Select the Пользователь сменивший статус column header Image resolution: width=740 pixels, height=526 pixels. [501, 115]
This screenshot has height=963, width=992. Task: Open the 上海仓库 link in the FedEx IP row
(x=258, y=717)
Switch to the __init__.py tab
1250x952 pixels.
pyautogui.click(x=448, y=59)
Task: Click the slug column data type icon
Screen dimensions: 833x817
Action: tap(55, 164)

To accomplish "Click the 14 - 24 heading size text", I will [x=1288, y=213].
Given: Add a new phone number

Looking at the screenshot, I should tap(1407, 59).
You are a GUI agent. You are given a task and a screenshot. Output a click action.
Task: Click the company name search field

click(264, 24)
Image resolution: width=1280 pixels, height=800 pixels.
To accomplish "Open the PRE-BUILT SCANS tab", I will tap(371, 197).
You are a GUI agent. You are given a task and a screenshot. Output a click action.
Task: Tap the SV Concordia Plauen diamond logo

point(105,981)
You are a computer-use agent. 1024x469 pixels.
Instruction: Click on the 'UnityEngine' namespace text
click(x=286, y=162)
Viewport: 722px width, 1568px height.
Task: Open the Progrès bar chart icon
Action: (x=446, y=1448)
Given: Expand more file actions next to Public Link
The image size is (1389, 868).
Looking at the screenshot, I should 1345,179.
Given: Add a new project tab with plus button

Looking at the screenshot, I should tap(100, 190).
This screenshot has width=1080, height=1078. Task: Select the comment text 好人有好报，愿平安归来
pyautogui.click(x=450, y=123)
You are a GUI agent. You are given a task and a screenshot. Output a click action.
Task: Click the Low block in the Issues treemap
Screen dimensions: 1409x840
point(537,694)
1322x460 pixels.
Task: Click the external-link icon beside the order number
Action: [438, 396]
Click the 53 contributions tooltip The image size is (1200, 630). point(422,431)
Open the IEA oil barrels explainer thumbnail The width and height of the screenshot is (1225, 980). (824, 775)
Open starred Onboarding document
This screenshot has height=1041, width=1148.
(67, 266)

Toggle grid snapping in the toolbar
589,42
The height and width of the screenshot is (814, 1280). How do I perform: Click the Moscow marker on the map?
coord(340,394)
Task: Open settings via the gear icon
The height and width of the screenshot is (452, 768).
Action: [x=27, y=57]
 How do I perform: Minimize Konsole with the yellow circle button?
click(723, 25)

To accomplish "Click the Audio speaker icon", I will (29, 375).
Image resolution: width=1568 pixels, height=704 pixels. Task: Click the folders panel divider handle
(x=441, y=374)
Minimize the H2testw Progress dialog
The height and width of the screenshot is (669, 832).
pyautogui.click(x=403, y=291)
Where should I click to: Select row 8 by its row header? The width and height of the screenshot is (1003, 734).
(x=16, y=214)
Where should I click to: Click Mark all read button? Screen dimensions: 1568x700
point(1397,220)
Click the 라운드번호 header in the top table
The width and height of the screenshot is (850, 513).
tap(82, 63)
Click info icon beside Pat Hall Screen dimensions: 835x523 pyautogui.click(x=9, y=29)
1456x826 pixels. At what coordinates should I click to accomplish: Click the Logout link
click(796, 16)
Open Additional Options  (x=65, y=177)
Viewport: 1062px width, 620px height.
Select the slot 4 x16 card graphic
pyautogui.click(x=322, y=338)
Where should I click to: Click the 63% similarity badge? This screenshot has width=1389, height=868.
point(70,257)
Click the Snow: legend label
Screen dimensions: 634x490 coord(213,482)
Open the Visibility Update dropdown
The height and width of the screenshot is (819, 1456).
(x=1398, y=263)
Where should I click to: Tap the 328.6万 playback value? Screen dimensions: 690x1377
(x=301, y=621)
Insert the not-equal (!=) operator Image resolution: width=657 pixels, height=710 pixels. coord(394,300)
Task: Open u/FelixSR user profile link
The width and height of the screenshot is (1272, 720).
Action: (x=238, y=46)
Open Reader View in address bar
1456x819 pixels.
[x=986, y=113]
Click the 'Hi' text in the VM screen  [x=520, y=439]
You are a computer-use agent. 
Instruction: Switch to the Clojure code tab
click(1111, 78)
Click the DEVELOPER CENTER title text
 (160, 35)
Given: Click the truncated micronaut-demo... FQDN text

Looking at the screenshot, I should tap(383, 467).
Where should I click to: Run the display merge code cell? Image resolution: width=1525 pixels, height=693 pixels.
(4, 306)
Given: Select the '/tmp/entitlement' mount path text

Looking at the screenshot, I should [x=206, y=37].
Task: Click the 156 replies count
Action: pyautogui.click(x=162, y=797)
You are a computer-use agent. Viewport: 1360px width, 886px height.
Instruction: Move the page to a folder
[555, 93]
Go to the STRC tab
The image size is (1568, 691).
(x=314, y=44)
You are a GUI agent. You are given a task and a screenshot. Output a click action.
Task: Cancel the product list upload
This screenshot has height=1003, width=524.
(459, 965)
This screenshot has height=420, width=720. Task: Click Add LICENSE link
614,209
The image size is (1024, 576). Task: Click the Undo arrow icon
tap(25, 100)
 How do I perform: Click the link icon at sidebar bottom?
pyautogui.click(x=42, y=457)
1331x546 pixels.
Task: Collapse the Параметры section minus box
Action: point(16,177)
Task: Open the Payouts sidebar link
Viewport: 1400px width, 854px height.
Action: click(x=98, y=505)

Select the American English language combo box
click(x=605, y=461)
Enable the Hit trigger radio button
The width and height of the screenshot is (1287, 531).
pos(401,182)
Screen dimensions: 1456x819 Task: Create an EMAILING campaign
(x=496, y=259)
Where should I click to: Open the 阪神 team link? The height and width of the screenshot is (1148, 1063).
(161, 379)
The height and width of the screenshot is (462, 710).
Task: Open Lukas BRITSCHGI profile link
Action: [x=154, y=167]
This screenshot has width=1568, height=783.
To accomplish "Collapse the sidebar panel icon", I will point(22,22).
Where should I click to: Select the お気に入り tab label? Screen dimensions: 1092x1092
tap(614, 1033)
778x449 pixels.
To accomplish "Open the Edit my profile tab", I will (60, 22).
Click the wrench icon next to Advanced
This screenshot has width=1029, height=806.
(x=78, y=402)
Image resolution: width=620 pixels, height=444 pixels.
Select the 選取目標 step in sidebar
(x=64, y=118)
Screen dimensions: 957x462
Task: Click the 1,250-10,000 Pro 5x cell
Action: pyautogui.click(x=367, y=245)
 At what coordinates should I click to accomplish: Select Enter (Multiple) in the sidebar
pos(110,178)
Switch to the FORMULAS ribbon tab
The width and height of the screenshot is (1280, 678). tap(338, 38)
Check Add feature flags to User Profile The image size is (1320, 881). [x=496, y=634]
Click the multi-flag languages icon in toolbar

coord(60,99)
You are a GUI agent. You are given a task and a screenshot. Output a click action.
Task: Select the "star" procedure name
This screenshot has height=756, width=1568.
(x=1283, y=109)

* To be done
Rewrite the data lines starting with the line containing "The height and width of the screenshot is (814, 1280)." and going on through the line containing "Action: [x=27, y=57]", substituting "cog icon" for "gear icon" and leaving everything else the same.

* Answer below
The height and width of the screenshot is (814, 1280). How do I perform: Click the Moscow marker on the map?
coord(340,394)
Task: Open settings via the cog icon
The height and width of the screenshot is (452, 768).
Action: [x=27, y=57]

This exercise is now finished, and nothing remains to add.